During the Cold War that ensued, Hanford expanded its facilities to nine nuclear reactors, five massive plutonium processing facilities, 177 underground waste storage tanks and hundreds of support facilities. Hanford scientists made numerous technological achievements, but many of the safety procedures and waste disposal practices were not as stringent as they are today. As a result, Hanford’s operations left behind 53 million gallons of high-level radioactive waste, hundreds of contaminated buildings and thousands of contaminated waste sites.

A 1989 agreement between DOE, the Environmental Protection Agency and the Washington Department of Ecology governs the Hanford cleanup.

The 1,100 employees and subcontractors working for Washington Closure, one of DOE’s contractors cleaning up the Hanford Site, face numerous challenges on the $2.2 billion River Corridor Closure Project. They must demolish 370 contaminated buildings and transport nearly 1 million tons per year of cleanup debris to the Environmental Restoration Disposal Facility, which is located in the center of the Hanford Site. The contents and quantity of each waste shipment to ERDF must be documented accurately.

Manual Process
Prior to using Axcess’ technology, the workers drove the transport trucks to the weigh station more than 200 times daily, climbing in and out of their trucks and recording the weight using pencil and paper.

“The paper had to follow the waste containers from the cleanup site to the disposal site and had to be handled many times. The data then had to be entered into the computer,” said Todd Nelson, a spokesman for Washington Closure. “The process had too many opportunities for error.”

Axcess’ patented MicroWireless system uses small, battery-powered dual-frequency RFID tags that, when automatically activated by a wake-up signal, transmit a wireless ID message typically 30 to 100 feet to nearby, often with hidden palm-sized receivers. The receivers are connected via an industry-standard interface to existing security alarm equipment and a gate controller to automatically open a gate when an authorized tag is present. Data is relayed to system software that automatically generates reports.

Specific details include:

Metal-mounted FleetTags are affixed to the 28 transport trucks and 720 waste containers.

As the trucks are driven across the scales into the staging area, Axcess’ reader reads the fleet tag signals, identifying the trucks and containers and their profiles, which includes tare (empty container) weight.

Simultaneously, the containers’ tags are being read to determine the weight of the load (waste management tracking).

All the information is transferred in real time to the database without human intervention.

Technology Saves Time, Money, Errors and Injuries
An average of 250 containers or 6,500 tons of waste is disposed of daily.
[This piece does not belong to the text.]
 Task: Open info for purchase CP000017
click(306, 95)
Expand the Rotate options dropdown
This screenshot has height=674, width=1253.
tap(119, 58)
In 2009, drivers logged more than one million miles while disposing of nearly 1 million tons of waste into the landfill.

Staff reduction. Prior to automating the processes, Washington Closure employed drivers on two shifts, plus a person whose job it was to enter the data from the paper trail. Automating the data collection eliminated the need for a data entry person.

Worker safety. “One of the biggest hazards for the truck drivers was the repetitive motion of getting in and out of the truck and climbing the five feet up and down to record information on the scales,” said Frank Farmer, deputy operations manager for waste operations at Washington Closure. “Automating that process has completely eliminated the potential fall hazard at the weigh station. What was an injury-prone, repetitive process with errors became a transparent operation.”

Time savings. Automating the process of weighing the loads decreased that process time from about 10 minutes to 30 seconds, and the data entry time was eliminated.

Real-time reporting. The technology automatically identifies the trucks and containers. As the trucks go through the scale to be weighed, the truck and container weights, the load weight and the load contents are automatically reported and accessible.

“This is a much more efficient way of recordkeeping,” Nelson said. “It gives us a record of exactly what was transported and placed in the disposal facility.”